==== SUPPLIED PASSAGE ====

Two Questionnaires

Ryan Steadman and Michelle Grabner
Two Questionnaires

from I like your work: art and etiquette, available August 1. Order it here.

What are the rules of etiquette for the art world?

1. If you’re a skinny artist, be clean and neat. If you’re a fat artist, be crazy looking and disheveled. Not sure why, but this seems to work best.

2. Negative comments about the artist’s work at their opening is the equivalent of taking a shit on someone’s birthday cake at their fortieth birthday party. The proper thing to do is to save your negative comments as an anonymous blog post!

3. Don’t wear khaki pants.

Was etiquette foregrounded in any memorable situation?

One code of unwritten “etiquette” delivered to me in hushed tones by almost every art-world type immediately upon my arrival in New York was, “Don’t EVER walk into a gallery with your slides (this was before JPEGs); you’ll never get a show that way.” Right after completing my MFA, I walked into one of my favorite galleries, Feature Inc., slides in hand. In return, I got mixed reviews and a job offer. Shortly thereafter, I fell for one of the Feature artists, married her, and we had a baby together.

All the predictions were correct! I never did get a show at Feature Inc., only a job, a wife, and a baby, because I brought my slides into a gallery.

What customs or mannerisms are particular to the art world?

Probably just the tendency to thoroughly investigate any particular group’s culture or customs.

====

* EXERCISE DETAILS: Continue the art-world etiquette questionnaire above from its last answer, keeping the same question-and-reply format and voice.

==== RAW DATA ====

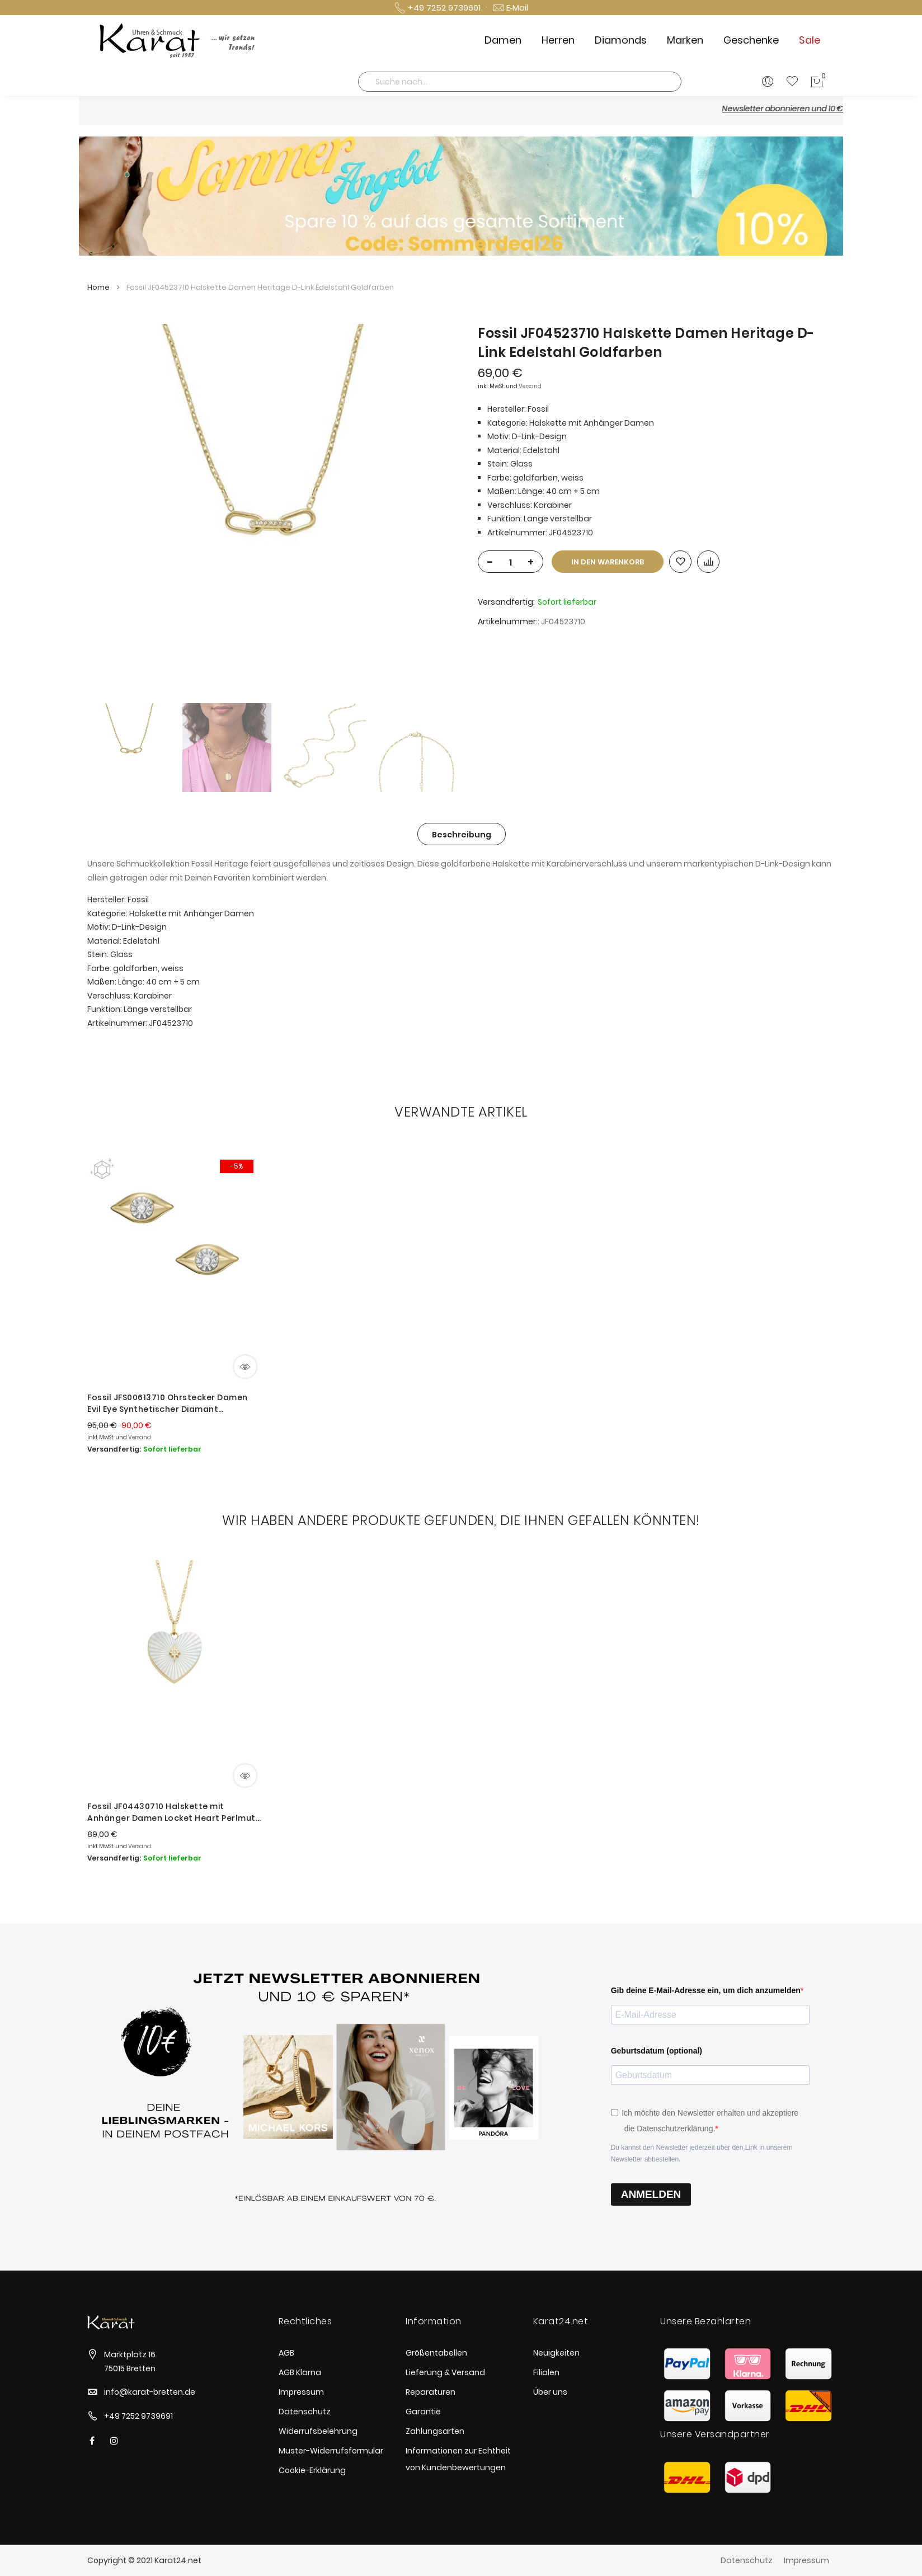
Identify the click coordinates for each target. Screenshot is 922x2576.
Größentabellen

====

* FINAL RESULT:
When does breach of etiquette play a role in embarrassing or awkward encounters?

I have a friend who, every time I see him socially, cannot coordinate his “kiss” greeting with mine. Sometimes it’s two air kisses, sometimes one air kiss, sometimes one real kiss on the cheek, sometimes with handshake and/or pat on the back. It’s very confusing and we can never manage to both utilize the same technique.

How should people behave? What would be a maxim for appropriate conduct?

People SHOULD behave nicely… I SHOULD behave nicely… uh…

Has there been a shift in etiquette as the financial climate has changed?

Really there’s just more desperation than before (you are going to publish this aren’t you? I really need some press right now…)

What constitutes bad manners?

One enigma of the art world is that it is frowned upon to go to an opening solely for the free booze, but it is also frowned upon to NOT serve booze at your art opening—quite the conundrum.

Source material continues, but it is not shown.